GCoM: a detailed GPU core model for accurate analytical modeling of modern GPUs
作者: Lee, Jounghoo and Ha, Yeonan and Lee, Suhyun and Woo, Jinyoung and Lee, Jinho and Jang, Hanhwi and Kim, Youngsok
关键词: graphics processing units, interval analysis, performance modeling
Abstract
Analytical models can greatly help computer architects perform orders of magnitude faster early-stage design space exploration than using cycle-level simulators. To facilitate rapid design space exploration for graphics processing units (GPUs), prior studies have proposed GPU analytical models which capture first-order stall events causing performance degradation; however, the existing analytical models cannot accurately model modern GPUs due to their outdated and highly abstract GPU core microarchitecture assumptions.

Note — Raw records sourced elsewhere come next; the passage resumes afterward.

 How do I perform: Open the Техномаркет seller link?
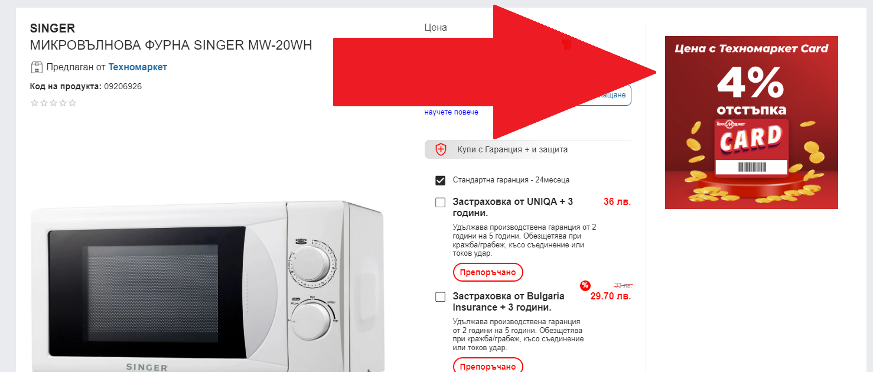tap(138, 67)
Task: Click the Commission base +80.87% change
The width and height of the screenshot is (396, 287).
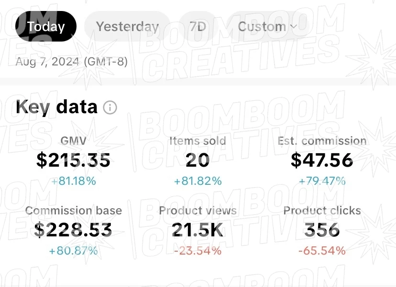Action: pos(73,251)
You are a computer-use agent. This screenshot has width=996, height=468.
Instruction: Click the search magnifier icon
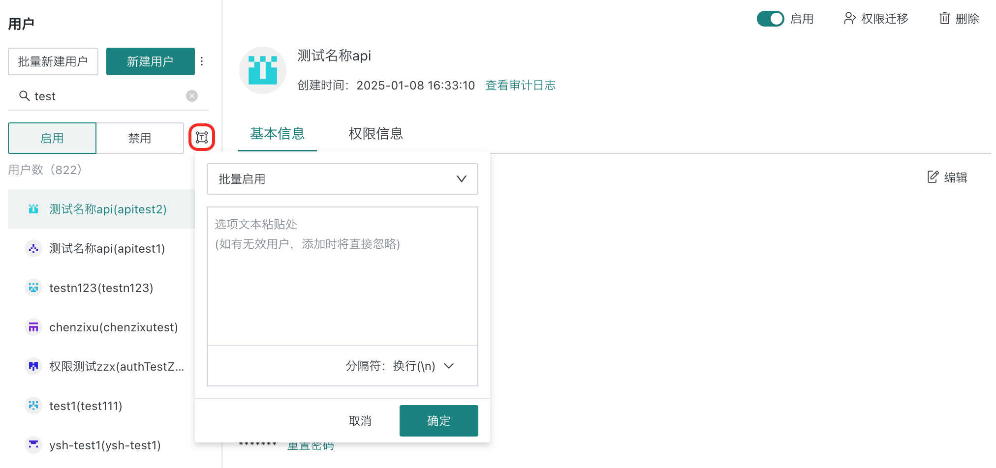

Therefore, to accurately evaluate the performance of modern GPUs, we need a new GPU analytical model which accurately captures the stall events incurred by the significant changes in the core microarchitectures of modern GPUs.We propose GCoM, an accurate GPU analytical model which faithfully captures the key core-side stall events of modern GPUs. Through detailed microarchitecture-driven GPU core modeling, GCoM accurately models modern GPUs by revealing the following key core-side stalls overlooked by the existing GPU analytical models. First, GCoM identifies the compute structural stall events caused by the limited per-sub-core functional units. Second, GCoM exposes the memory structural stalls due to the limited banks and shared nature of per-core L1 data caches. Third, GCoM correctly predicts the memory data stalls induced by the sectored L1 data caches which split a cache line into a set of sectors sharing the same tag. Fourth, GCoM captures the idle stalls incurred by the inter- and intra-core load imbalances. Our experiments using an NVIDIA RTX 2060 configuration show that GCoM greatly improves the modeling accuracy by achieving a mean absolute error of 10.0% against Accel-Sim cycle-level simulator, whereas the state-of-the-art GPU analytical model achieves a mean absolute error of 44.9%.